### What the task asks
The data below must be copied in full and without any change.

*** Data extract ***

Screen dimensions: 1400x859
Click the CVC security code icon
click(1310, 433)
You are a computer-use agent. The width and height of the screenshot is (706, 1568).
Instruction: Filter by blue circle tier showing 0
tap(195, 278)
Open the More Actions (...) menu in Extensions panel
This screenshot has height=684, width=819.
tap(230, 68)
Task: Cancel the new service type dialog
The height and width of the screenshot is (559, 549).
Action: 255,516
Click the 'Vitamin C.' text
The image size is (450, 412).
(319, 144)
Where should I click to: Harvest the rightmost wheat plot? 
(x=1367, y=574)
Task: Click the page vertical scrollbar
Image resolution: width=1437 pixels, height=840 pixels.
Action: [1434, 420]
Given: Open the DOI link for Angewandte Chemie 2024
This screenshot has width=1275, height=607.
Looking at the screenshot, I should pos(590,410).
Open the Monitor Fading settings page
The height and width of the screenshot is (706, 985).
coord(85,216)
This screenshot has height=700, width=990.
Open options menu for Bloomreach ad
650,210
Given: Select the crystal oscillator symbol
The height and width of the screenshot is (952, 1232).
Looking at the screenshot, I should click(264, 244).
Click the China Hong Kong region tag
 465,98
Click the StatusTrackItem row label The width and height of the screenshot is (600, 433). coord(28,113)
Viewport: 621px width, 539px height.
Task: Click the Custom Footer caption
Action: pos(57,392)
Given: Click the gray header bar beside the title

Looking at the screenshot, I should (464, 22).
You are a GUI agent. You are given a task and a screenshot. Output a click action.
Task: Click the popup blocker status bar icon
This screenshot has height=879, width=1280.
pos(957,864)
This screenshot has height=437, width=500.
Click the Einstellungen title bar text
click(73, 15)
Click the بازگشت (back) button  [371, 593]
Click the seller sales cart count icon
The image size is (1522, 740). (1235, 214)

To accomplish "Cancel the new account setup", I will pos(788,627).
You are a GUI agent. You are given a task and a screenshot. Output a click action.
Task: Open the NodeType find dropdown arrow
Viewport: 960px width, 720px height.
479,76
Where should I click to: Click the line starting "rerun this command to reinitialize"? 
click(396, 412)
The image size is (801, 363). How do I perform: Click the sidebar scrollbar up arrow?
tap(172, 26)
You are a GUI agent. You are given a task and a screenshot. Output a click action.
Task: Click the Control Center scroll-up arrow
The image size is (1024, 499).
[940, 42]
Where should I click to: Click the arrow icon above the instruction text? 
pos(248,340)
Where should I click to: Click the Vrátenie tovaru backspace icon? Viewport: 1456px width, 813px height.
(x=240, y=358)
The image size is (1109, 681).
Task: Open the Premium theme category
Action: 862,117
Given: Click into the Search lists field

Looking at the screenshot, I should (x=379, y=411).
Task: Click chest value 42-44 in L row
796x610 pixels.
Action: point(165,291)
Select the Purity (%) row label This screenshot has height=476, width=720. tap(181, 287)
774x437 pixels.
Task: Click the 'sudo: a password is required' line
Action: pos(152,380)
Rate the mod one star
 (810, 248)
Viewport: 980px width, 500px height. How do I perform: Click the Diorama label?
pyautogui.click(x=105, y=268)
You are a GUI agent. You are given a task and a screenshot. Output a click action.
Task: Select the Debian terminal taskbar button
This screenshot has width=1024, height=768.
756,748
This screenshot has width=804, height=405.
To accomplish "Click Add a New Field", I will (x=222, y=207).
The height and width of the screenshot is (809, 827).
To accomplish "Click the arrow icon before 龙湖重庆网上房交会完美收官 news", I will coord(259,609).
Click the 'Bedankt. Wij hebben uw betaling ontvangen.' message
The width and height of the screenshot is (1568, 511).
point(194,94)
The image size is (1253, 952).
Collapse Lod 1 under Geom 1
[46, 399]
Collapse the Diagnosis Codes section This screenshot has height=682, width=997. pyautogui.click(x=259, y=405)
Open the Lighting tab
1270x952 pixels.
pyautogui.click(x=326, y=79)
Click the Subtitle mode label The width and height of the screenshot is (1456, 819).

***

### Task response
Screen dimensions: 1400x859
Click the CVC security code icon
click(1310, 433)
You are a computer-use agent. The width and height of the screenshot is (706, 1568).
Instruction: Filter by blue circle tier showing 0
tap(195, 278)
Open the More Actions (...) menu in Extensions panel
This screenshot has height=684, width=819.
tap(230, 68)
Task: Cancel the new service type dialog
The height and width of the screenshot is (559, 549).
Action: 255,516
Click the 'Vitamin C.' text
The image size is (450, 412).
(319, 144)
Where should I click to: Harvest the rightmost wheat plot? 
(x=1367, y=574)
Task: Click the page vertical scrollbar
Image resolution: width=1437 pixels, height=840 pixels.
Action: [1434, 420]
Given: Open the DOI link for Angewandte Chemie 2024
This screenshot has width=1275, height=607.
Looking at the screenshot, I should pos(590,410).
Open the Monitor Fading settings page
The height and width of the screenshot is (706, 985).
coord(85,216)
This screenshot has height=700, width=990.
Open options menu for Bloomreach ad
650,210
Given: Select the crystal oscillator symbol
The height and width of the screenshot is (952, 1232).
Looking at the screenshot, I should click(264, 244).
Click the China Hong Kong region tag
 465,98
Click the StatusTrackItem row label The width and height of the screenshot is (600, 433). coord(28,113)
Viewport: 621px width, 539px height.
Task: Click the Custom Footer caption
Action: pos(57,392)
Given: Click the gray header bar beside the title

Looking at the screenshot, I should (464, 22).
You are a GUI agent. You are given a task and a screenshot. Output a click action.
Task: Click the popup blocker status bar icon
This screenshot has height=879, width=1280.
pos(957,864)
This screenshot has height=437, width=500.
Click the Einstellungen title bar text
click(73, 15)
Click the بازگشت (back) button  [371, 593]
Click the seller sales cart count icon
The image size is (1522, 740). (1235, 214)

To accomplish "Cancel the new account setup", I will pos(788,627).
You are a GUI agent. You are given a task and a screenshot. Output a click action.
Task: Open the NodeType find dropdown arrow
Viewport: 960px width, 720px height.
479,76
Where should I click to: Click the line starting "rerun this command to reinitialize"? 
click(396, 412)
The image size is (801, 363). How do I perform: Click the sidebar scrollbar up arrow?
tap(172, 26)
You are a GUI agent. You are given a task and a screenshot. Output a click action.
Task: Click the Control Center scroll-up arrow
The image size is (1024, 499).
[940, 42]
Where should I click to: Click the arrow icon above the instruction text? 
pos(248,340)
Where should I click to: Click the Vrátenie tovaru backspace icon? Viewport: 1456px width, 813px height.
(x=240, y=358)
The image size is (1109, 681).
Task: Open the Premium theme category
Action: 862,117
Given: Click into the Search lists field

Looking at the screenshot, I should (x=379, y=411).
Task: Click chest value 42-44 in L row
796x610 pixels.
Action: point(165,291)
Select the Purity (%) row label This screenshot has height=476, width=720. tap(181, 287)
774x437 pixels.
Task: Click the 'sudo: a password is required' line
Action: pos(152,380)
Rate the mod one star
 (810, 248)
Viewport: 980px width, 500px height. How do I perform: Click the Diorama label?
pyautogui.click(x=105, y=268)
You are a GUI agent. You are given a task and a screenshot. Output a click action.
Task: Select the Debian terminal taskbar button
This screenshot has width=1024, height=768.
756,748
This screenshot has width=804, height=405.
To accomplish "Click Add a New Field", I will (x=222, y=207).
The height and width of the screenshot is (809, 827).
To accomplish "Click the arrow icon before 龙湖重庆网上房交会完美收官 news", I will coord(259,609).
Click the 'Bedankt. Wij hebben uw betaling ontvangen.' message
The width and height of the screenshot is (1568, 511).
point(194,94)
The image size is (1253, 952).
Collapse Lod 1 under Geom 1
[46, 399]
Collapse the Diagnosis Codes section This screenshot has height=682, width=997. pyautogui.click(x=259, y=405)
Open the Lighting tab
1270x952 pixels.
pyautogui.click(x=326, y=79)
Click the Subtitle mode label The width and height of the screenshot is (1456, 819).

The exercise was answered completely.